(Target position records)
╔══

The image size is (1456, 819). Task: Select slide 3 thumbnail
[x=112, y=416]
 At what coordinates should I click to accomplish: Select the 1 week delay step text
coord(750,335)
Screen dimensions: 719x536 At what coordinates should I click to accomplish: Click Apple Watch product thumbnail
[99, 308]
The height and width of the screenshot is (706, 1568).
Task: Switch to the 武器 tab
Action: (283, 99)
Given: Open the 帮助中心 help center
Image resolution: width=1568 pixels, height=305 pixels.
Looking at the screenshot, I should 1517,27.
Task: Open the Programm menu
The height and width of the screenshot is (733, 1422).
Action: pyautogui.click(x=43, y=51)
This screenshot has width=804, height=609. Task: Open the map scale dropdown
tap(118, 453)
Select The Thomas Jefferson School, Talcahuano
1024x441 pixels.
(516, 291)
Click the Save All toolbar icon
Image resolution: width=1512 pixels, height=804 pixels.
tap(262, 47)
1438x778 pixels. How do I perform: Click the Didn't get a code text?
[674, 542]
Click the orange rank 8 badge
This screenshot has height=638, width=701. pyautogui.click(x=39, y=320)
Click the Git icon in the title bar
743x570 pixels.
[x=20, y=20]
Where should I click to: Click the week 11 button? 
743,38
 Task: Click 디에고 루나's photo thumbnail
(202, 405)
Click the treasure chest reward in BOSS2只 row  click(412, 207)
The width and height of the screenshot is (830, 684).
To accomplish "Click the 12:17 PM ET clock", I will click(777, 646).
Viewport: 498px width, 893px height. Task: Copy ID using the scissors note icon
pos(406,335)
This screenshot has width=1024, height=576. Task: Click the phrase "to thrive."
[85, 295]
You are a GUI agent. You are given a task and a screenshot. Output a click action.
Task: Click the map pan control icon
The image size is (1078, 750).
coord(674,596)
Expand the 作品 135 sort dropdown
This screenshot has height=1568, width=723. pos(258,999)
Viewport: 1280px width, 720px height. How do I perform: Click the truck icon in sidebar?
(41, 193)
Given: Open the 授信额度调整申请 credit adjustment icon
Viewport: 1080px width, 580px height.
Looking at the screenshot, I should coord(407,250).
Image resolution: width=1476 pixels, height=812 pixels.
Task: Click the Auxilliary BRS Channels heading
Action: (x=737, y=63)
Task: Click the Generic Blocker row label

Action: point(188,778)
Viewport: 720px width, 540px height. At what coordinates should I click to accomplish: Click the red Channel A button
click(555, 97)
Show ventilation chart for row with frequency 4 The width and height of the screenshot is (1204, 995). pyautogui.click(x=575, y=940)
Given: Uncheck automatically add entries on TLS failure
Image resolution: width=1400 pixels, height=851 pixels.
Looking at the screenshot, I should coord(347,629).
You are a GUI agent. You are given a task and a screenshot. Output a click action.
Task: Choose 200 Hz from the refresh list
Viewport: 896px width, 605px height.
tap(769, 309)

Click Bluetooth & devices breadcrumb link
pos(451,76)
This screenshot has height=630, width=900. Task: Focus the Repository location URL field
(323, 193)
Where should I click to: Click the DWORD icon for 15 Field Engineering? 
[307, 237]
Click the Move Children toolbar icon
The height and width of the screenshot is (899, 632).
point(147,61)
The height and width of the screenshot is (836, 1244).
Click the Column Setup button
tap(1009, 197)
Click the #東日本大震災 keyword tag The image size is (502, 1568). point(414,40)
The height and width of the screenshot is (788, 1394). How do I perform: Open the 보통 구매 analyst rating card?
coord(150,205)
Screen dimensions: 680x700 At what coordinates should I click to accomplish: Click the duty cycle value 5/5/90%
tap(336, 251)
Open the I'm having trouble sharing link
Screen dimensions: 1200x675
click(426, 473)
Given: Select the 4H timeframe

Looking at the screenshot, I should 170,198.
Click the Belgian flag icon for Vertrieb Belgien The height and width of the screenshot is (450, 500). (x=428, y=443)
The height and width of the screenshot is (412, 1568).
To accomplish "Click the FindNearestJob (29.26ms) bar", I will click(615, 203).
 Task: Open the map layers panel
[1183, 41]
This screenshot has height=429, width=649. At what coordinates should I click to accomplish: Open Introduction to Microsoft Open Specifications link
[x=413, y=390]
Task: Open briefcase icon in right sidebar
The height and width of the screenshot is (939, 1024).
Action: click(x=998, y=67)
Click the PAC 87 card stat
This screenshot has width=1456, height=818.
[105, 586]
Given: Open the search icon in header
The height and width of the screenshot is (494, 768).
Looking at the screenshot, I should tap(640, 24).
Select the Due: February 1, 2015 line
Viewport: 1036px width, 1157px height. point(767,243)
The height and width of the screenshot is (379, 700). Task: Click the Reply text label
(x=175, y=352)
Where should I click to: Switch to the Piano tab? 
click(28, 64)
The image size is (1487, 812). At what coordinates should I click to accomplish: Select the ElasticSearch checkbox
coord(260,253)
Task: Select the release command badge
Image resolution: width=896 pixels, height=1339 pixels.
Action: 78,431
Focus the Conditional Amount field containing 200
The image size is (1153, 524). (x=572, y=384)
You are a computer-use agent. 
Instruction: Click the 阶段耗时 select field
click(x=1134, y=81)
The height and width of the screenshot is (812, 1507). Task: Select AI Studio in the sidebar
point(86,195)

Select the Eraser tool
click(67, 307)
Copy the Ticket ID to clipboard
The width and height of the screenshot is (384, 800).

╚══

#### [Problem statement]
Quote every item above word for word, leaving nothing out.

#### [Result of the task]
The image size is (1456, 819). Task: Select slide 3 thumbnail
[x=112, y=416]
 At what coordinates should I click to accomplish: Select the 1 week delay step text
coord(750,335)
Screen dimensions: 719x536 At what coordinates should I click to accomplish: Click Apple Watch product thumbnail
[99, 308]
The height and width of the screenshot is (706, 1568).
Task: Switch to the 武器 tab
Action: (283, 99)
Given: Open the 帮助中心 help center
Image resolution: width=1568 pixels, height=305 pixels.
Looking at the screenshot, I should 1517,27.
Task: Open the Programm menu
The height and width of the screenshot is (733, 1422).
Action: pyautogui.click(x=43, y=51)
This screenshot has width=804, height=609. Task: Open the map scale dropdown
tap(118, 453)
Select The Thomas Jefferson School, Talcahuano
1024x441 pixels.
(516, 291)
Click the Save All toolbar icon
Image resolution: width=1512 pixels, height=804 pixels.
tap(262, 47)
1438x778 pixels. How do I perform: Click the Didn't get a code text?
[674, 542]
Click the orange rank 8 badge
This screenshot has height=638, width=701. pyautogui.click(x=39, y=320)
Click the Git icon in the title bar
743x570 pixels.
[x=20, y=20]
Where should I click to: Click the week 11 button? 
743,38
 Task: Click 디에고 루나's photo thumbnail
(202, 405)
Click the treasure chest reward in BOSS2只 row  click(412, 207)
The width and height of the screenshot is (830, 684).
To accomplish "Click the 12:17 PM ET clock", I will click(777, 646).
Viewport: 498px width, 893px height. Task: Copy ID using the scissors note icon
pos(406,335)
This screenshot has width=1024, height=576. Task: Click the phrase "to thrive."
[85, 295]
You are a GUI agent. You are given a task and a screenshot. Output a click action.
Task: Click the map pan control icon
The image size is (1078, 750).
coord(674,596)
Expand the 作品 135 sort dropdown
This screenshot has height=1568, width=723. pos(258,999)
Viewport: 1280px width, 720px height. How do I perform: Click the truck icon in sidebar?
(41, 193)
Given: Open the 授信额度调整申请 credit adjustment icon
Viewport: 1080px width, 580px height.
Looking at the screenshot, I should coord(407,250).
Image resolution: width=1476 pixels, height=812 pixels.
Task: Click the Auxilliary BRS Channels heading
Action: (x=737, y=63)
Task: Click the Generic Blocker row label

Action: point(188,778)
Viewport: 720px width, 540px height. At what coordinates should I click to accomplish: Click the red Channel A button
click(555, 97)
Show ventilation chart for row with frequency 4 The width and height of the screenshot is (1204, 995). pyautogui.click(x=575, y=940)
Given: Uncheck automatically add entries on TLS failure
Image resolution: width=1400 pixels, height=851 pixels.
Looking at the screenshot, I should coord(347,629).
You are a GUI agent. You are given a task and a screenshot. Output a click action.
Task: Choose 200 Hz from the refresh list
Viewport: 896px width, 605px height.
tap(769, 309)

Click Bluetooth & devices breadcrumb link
pos(451,76)
This screenshot has height=630, width=900. Task: Focus the Repository location URL field
(323, 193)
Where should I click to: Click the DWORD icon for 15 Field Engineering? 
[307, 237]
Click the Move Children toolbar icon
The height and width of the screenshot is (899, 632).
point(147,61)
The height and width of the screenshot is (836, 1244).
Click the Column Setup button
tap(1009, 197)
Click the #東日本大震災 keyword tag The image size is (502, 1568). point(414,40)
The height and width of the screenshot is (788, 1394). How do I perform: Open the 보통 구매 analyst rating card?
coord(150,205)
Screen dimensions: 680x700 At what coordinates should I click to accomplish: Click the duty cycle value 5/5/90%
tap(336, 251)
Open the I'm having trouble sharing link
Screen dimensions: 1200x675
click(426, 473)
Given: Select the 4H timeframe

Looking at the screenshot, I should 170,198.
Click the Belgian flag icon for Vertrieb Belgien The height and width of the screenshot is (450, 500). (x=428, y=443)
The height and width of the screenshot is (412, 1568).
To accomplish "Click the FindNearestJob (29.26ms) bar", I will click(615, 203).
 Task: Open the map layers panel
[1183, 41]
This screenshot has height=429, width=649. At what coordinates should I click to accomplish: Open Introduction to Microsoft Open Specifications link
[x=413, y=390]
Task: Open briefcase icon in right sidebar
The height and width of the screenshot is (939, 1024).
Action: click(x=998, y=67)
Click the PAC 87 card stat
This screenshot has width=1456, height=818.
[105, 586]
Given: Open the search icon in header
The height and width of the screenshot is (494, 768).
Looking at the screenshot, I should tap(640, 24).
Select the Due: February 1, 2015 line
Viewport: 1036px width, 1157px height. point(767,243)
The height and width of the screenshot is (379, 700). Task: Click the Reply text label
(x=175, y=352)
Where should I click to: Switch to the Piano tab? 
click(28, 64)
The image size is (1487, 812). At what coordinates should I click to accomplish: Select the ElasticSearch checkbox
coord(260,253)
Task: Select the release command badge
Image resolution: width=896 pixels, height=1339 pixels.
Action: 78,431
Focus the Conditional Amount field containing 200
The image size is (1153, 524). (x=572, y=384)
You are a computer-use agent. 
Instruction: Click the 阶段耗时 select field
click(x=1134, y=81)
The height and width of the screenshot is (812, 1507). Task: Select AI Studio in the sidebar
point(86,195)

Select the Eraser tool
click(67, 307)
Copy the Ticket ID to clipboard
The width and height of the screenshot is (384, 800).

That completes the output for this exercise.